SHORT PROBLEM: Rewrite the entries from the line with "Open the help question mark icon" up to and including the line with "click(x=560, y=386)", replacing "button" with "control" and leaving everything else unchanged. Omit the pictures from your answer.

GIVEN INFORMATION:

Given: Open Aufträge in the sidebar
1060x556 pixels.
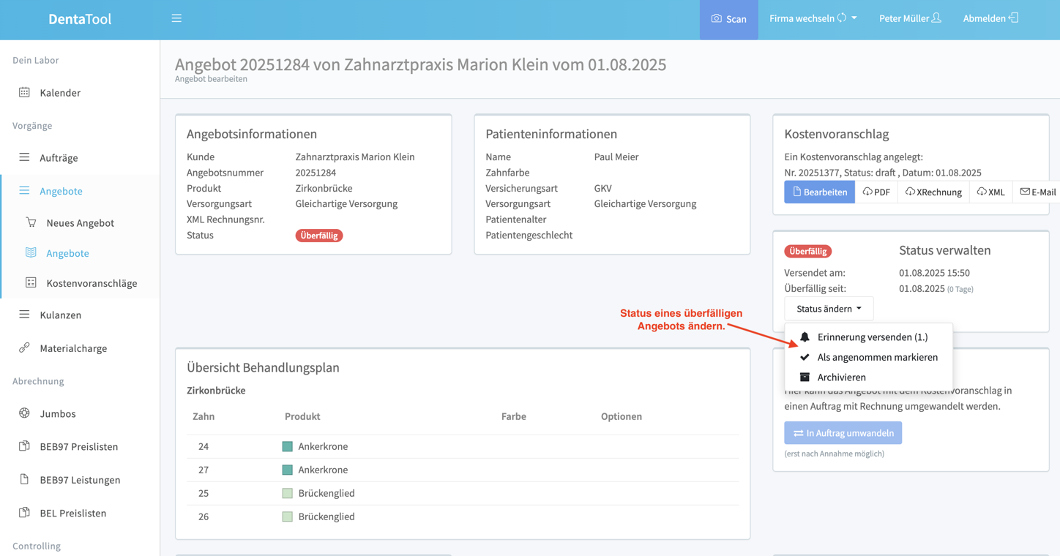Looking at the screenshot, I should click(59, 157).
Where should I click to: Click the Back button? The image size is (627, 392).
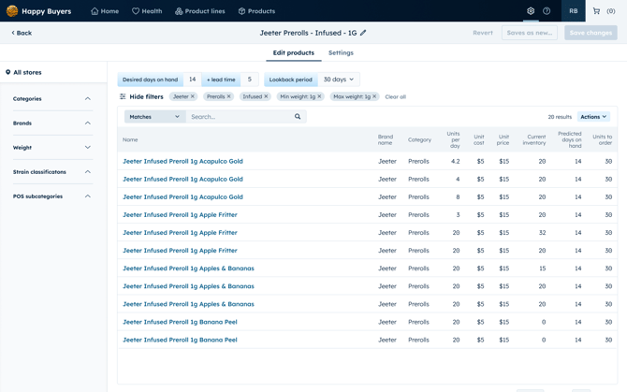(22, 33)
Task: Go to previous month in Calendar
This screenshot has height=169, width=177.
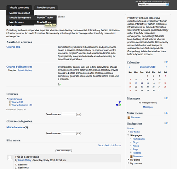Action: click(x=129, y=67)
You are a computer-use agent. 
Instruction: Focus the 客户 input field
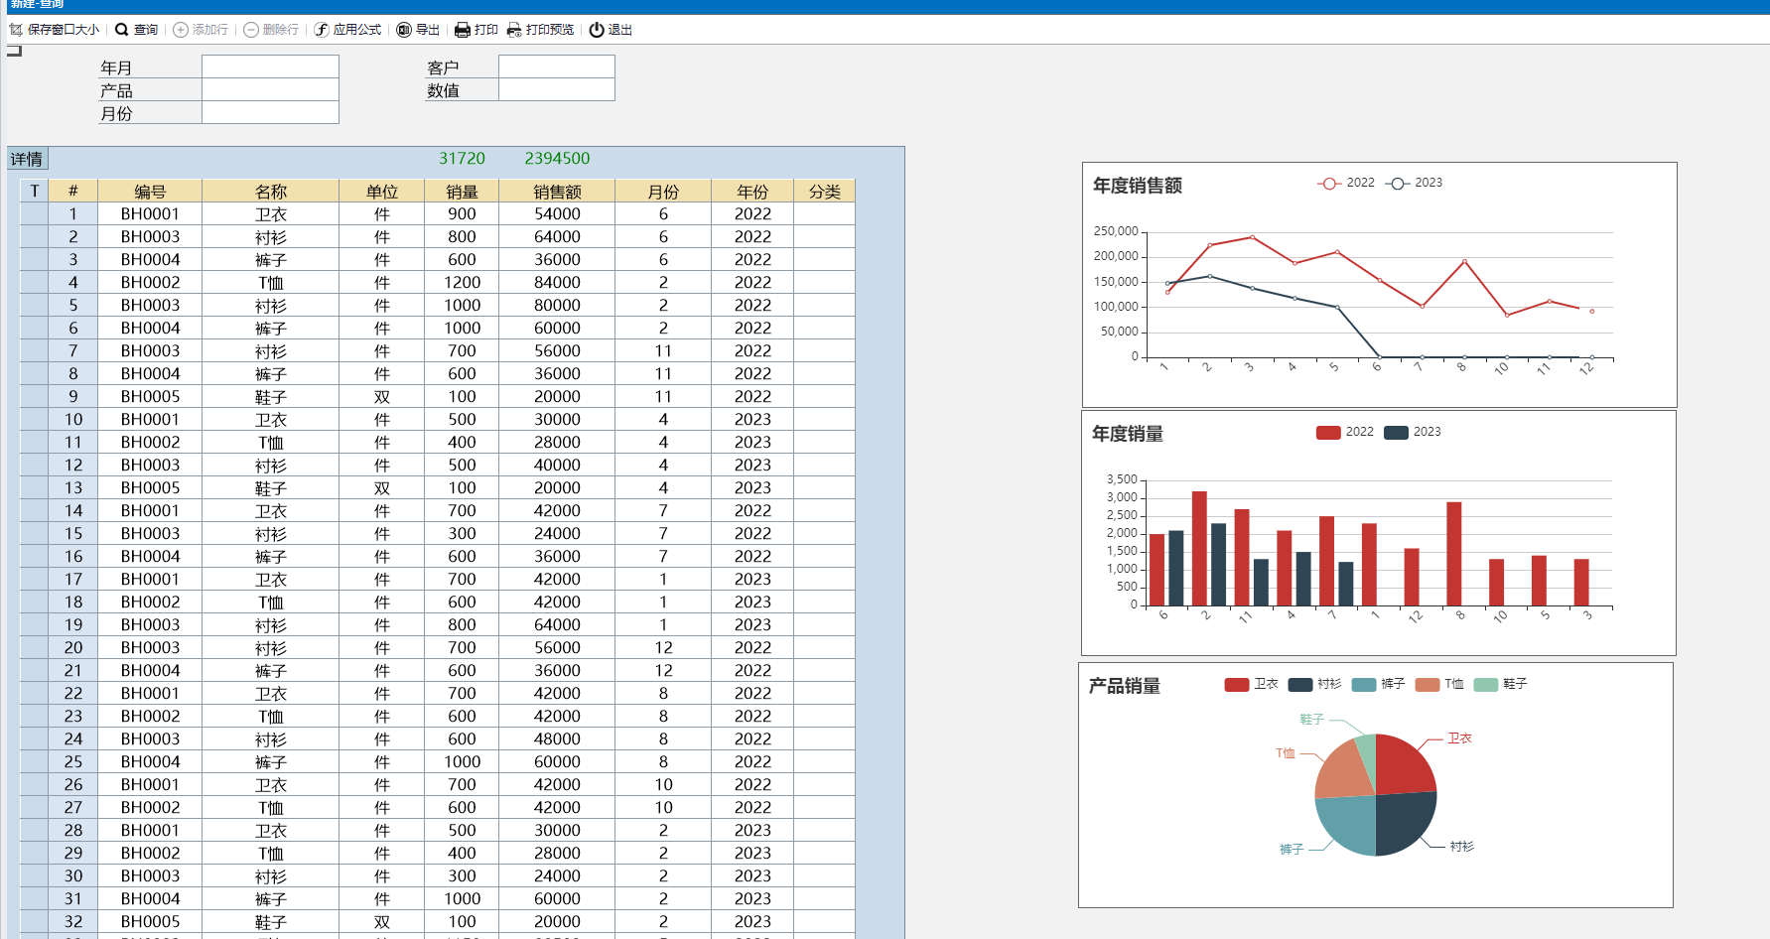tap(556, 67)
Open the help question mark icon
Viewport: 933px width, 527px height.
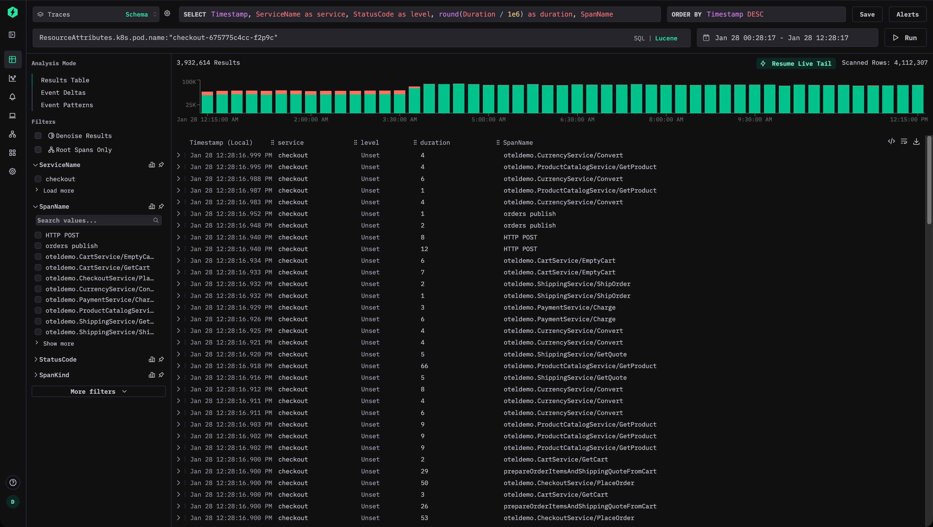pyautogui.click(x=13, y=482)
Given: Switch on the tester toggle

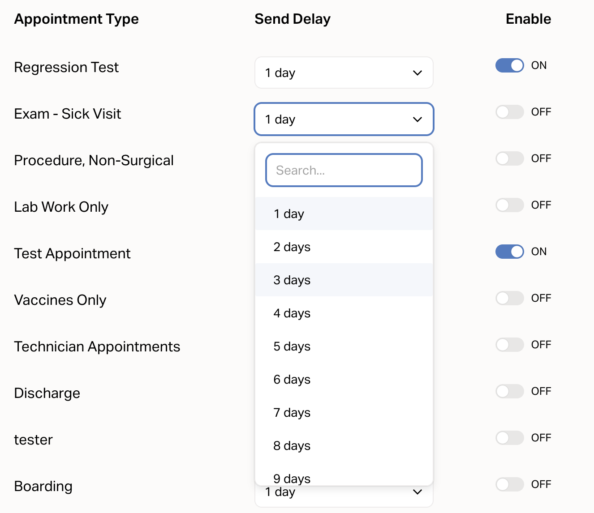Looking at the screenshot, I should click(x=509, y=438).
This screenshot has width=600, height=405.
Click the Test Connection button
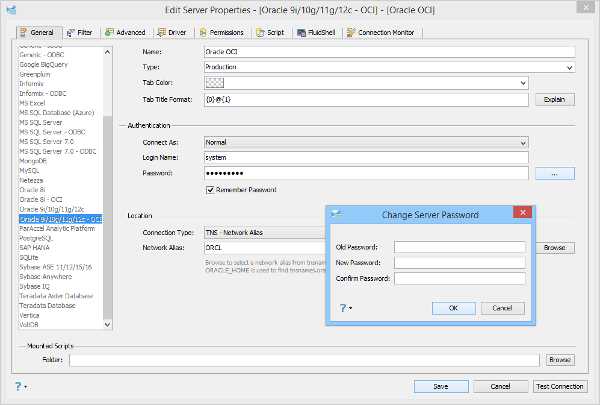click(x=560, y=386)
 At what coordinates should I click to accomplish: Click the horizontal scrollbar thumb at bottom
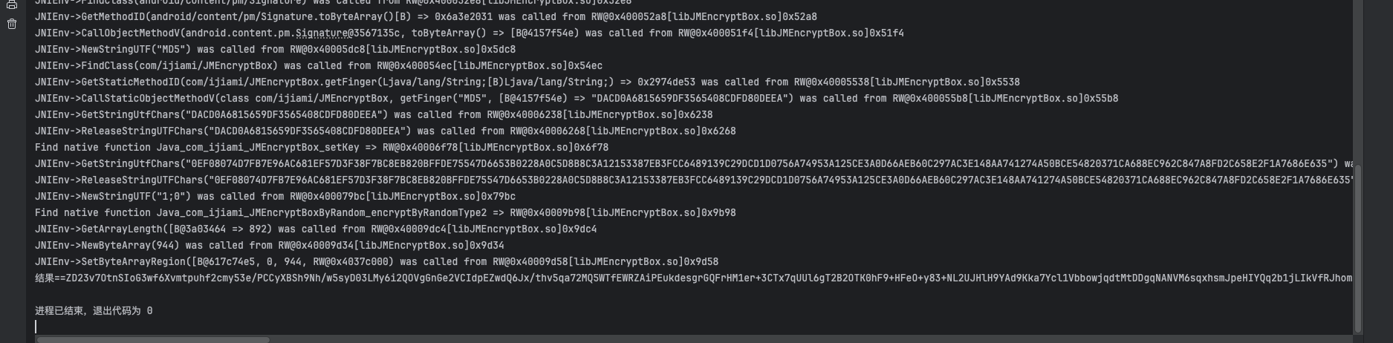(x=152, y=340)
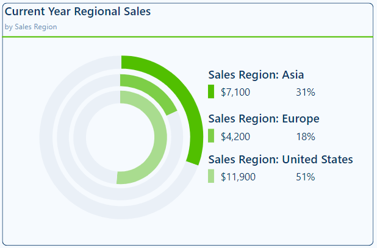Image resolution: width=377 pixels, height=248 pixels.
Task: Click the Sales Region: United States title
Action: click(281, 160)

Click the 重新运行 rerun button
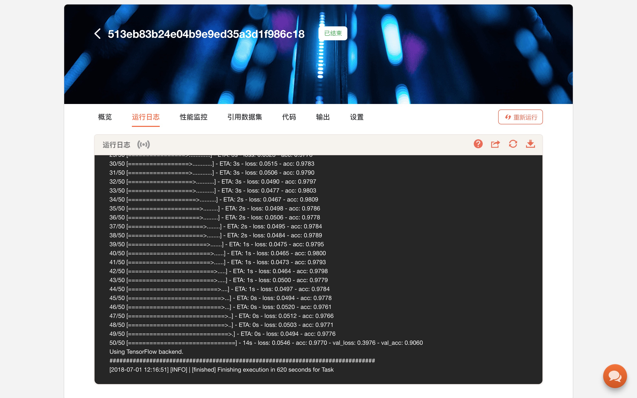520,117
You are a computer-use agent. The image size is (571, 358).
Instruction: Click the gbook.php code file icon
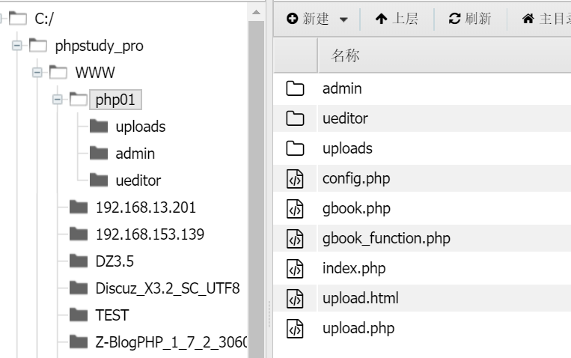pyautogui.click(x=295, y=208)
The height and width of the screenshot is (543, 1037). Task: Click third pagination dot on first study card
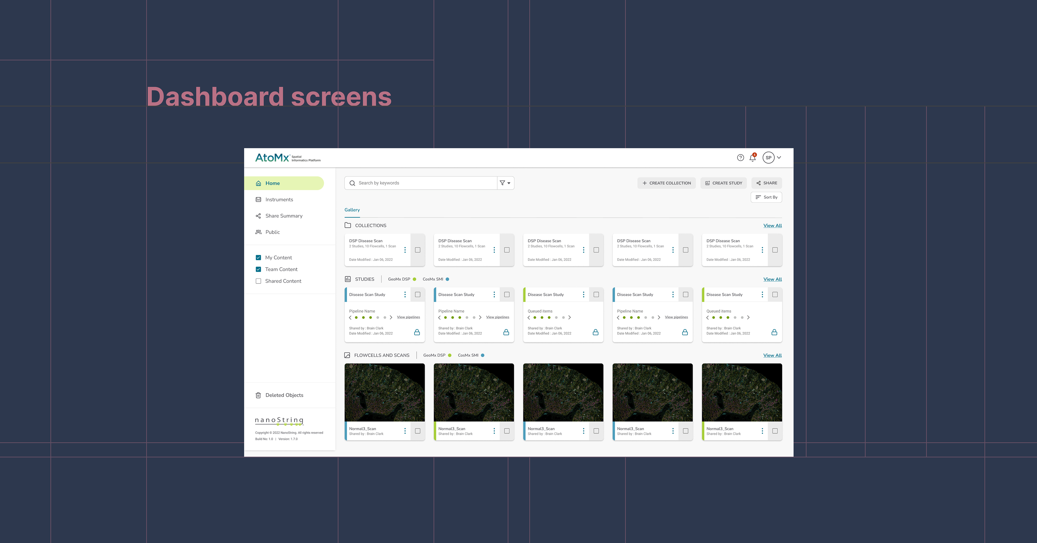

RESPONSE TO THIS TASK:
Open the help question mark icon
Viewport: 933px width, 527px height.
pyautogui.click(x=13, y=482)
Given: Switch on the tester toggle

Looking at the screenshot, I should click(x=509, y=438).
This screenshot has width=600, height=405.
Click the Test Connection control
click(x=560, y=386)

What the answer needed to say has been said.